Thank goodness the football season has started again! Nice break from politics, although I have to point out that NFL pre-season coverage, including fantasy football league draft analysis, has been galactically more thorough, robust, fact-based, even-handed, and higher-quality than election coverage. Oh well. That said, there's so much coverage of sports that it's still easy to find some really bad bits, too. Funniest example: an article predicting Notre Dame will do well because they have 16 returning starters. 16! That sounds good, except that those 16 starters laster year won only 3 games. So at least someone out there is excited that the same incompetent people will be getting yet another stab at screwing things up. Wait a minute-- I think I've gone back to talking about Republicans again....

Depressing

I intended to watch the RNC speeches but ended up not being able to stomach much. As Glenn Greenwald accurately put it, they were "mocking, scornful, derisive, demonizing and deeply personal". The Democrats had taken a few stabs, but the theme was that McCain was a good American who is out of touch and outright wrong on the issues. Republicans can't win on the issues, again, so they portray Obama as worthy of contempt. Who are these people? Why does this work? Again, the DNC was castigated by armchair strategists for not doing the same, but, really, I'd prefer they didn't. Even mild, cornball, non-political jabs such as "McSame" are hard to say without a cringe. I mean, we're all adults, right? I guess not. And that's depressing.

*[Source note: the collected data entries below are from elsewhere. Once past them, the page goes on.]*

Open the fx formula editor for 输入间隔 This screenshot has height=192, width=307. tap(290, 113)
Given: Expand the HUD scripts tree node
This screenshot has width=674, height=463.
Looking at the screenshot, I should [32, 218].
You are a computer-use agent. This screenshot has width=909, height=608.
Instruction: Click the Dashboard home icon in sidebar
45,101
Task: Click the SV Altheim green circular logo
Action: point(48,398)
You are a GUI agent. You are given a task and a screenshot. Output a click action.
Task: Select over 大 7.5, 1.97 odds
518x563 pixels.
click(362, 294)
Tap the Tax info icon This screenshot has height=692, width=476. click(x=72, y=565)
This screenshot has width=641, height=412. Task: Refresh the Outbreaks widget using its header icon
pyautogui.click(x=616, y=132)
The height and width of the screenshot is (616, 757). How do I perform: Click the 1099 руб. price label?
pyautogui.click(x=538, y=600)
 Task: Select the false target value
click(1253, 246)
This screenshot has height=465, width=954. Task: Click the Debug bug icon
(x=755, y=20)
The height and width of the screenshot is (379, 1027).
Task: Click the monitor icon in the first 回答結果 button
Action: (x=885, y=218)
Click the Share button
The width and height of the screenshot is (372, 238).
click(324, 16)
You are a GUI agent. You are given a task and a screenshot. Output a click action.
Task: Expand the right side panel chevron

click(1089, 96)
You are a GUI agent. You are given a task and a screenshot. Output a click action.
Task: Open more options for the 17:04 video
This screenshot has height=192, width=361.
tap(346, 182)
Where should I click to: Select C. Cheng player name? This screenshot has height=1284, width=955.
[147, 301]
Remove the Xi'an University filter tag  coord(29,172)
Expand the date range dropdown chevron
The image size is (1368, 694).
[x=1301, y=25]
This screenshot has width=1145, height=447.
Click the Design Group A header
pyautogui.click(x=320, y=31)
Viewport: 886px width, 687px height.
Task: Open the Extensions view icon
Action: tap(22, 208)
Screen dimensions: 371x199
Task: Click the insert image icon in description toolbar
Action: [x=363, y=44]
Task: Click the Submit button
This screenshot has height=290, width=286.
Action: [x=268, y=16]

P.S. Was Huckabee's big worry about "European ideas" a coded shout-out to the anti-semites in the audience, or simply a deep fear that the US will get all fancy-pants and civilized?

Not Sold In The US

Nice review of the new Seat hatchback, gets 74 mpg per British figures (better than prius, and lower emissions than prius). Converting to non-imperial gallons, that's about 61 mpg in the US, although the US EPA estimates don't use the same "combined" algorithm that the UK ones do I'm sure. Still, it's cheap, very low emisions, and astoundingly fuel efficient. US availability: never.

05 September 2008

More Loathing

As a followup from previous post, please enjoy this editorial from 9 years ago. Given McCain's angry grudge-mongering, and given Palin's similar approach to dissent -- first impulse: you're fired (even without the trooper issue, she has a real track record here, from firing the town librarian in Wasilla for not banning books, to firing the police chief for political reasons, to firing Alaska's entire Board of Agriculture and Conservation in order to overturn the decision to close the Matanuska Maid Dairy, which was subsequently closed anyway) -- if McCain wins, this could be the most vendettarific whitehouse ever! And given the Bush and Nixon track records, this would be an impressive achievement for his party.

Loathing in AZ

Since McCain is getting such a free pass from the gullible, the credulous, and the press when he claims to be a "maverick" and vows to "clean up washington" [cough, cough], I found this article very interesting.

04 September 2008

governing

Mocking is easy. Governing well is hard.

Republicans have proven astonishingly good at mockery, and crap at governing. The body of evidence is clear on both counts.

03 September 2008

Northern Decider

Evidence against the decline of the US as a superpower: Americans' ability to say anything with a straight face. Yes, Russia and China are good at this, too, but do not yet have the top to bottom mastery on display in the US -- from the craftiest high-level political operative to the common American dumbass. Rarely a better example than the support of Palin. What I've learned from both spinners and credulous corkheads:
  • being a governor is just like being president... a mini-president!
  • alaska doesn't have a lot of people, but it has a lot of land, and that counts for... something; and besides, small populations do not matter, unless the state is Vermont
  • a governor is COMMANDER IN CHIEF of the state's national guard, which counts for both military and commandery-in-chief experience
  • a governor is an expert on international affairs if the governor's state borders on a separate country, such as Canada, unless the state is Vermont
  • because it's so executivey, governorship is better experience than senatorship, but only up to a point... it counts more than double senate experience, but then senate experience also works in reverse once you get much past a couple dozen years, so, 4 yrs senate: worthless! 20 months governor: awesome! 21 years senate: even awesomer! 35 years senate: too much, omg, wtf, lol!
  • a state pondering secession is engaging in admirable old-timey patriotic thought, just like our founding fathers did every day after reciting the pledge of allegiance, unless the state is Vermont
  • family values.... actually, there's too much for me to learn here, as I have no clue what this is supposed to mean! I will have to do some more research and get back to this one.
  • anyway, when McCain gets mini-raptured straight to heaven moments after delivering his visionary inaugural address, Sarah Palin is going to be the Best President Ever!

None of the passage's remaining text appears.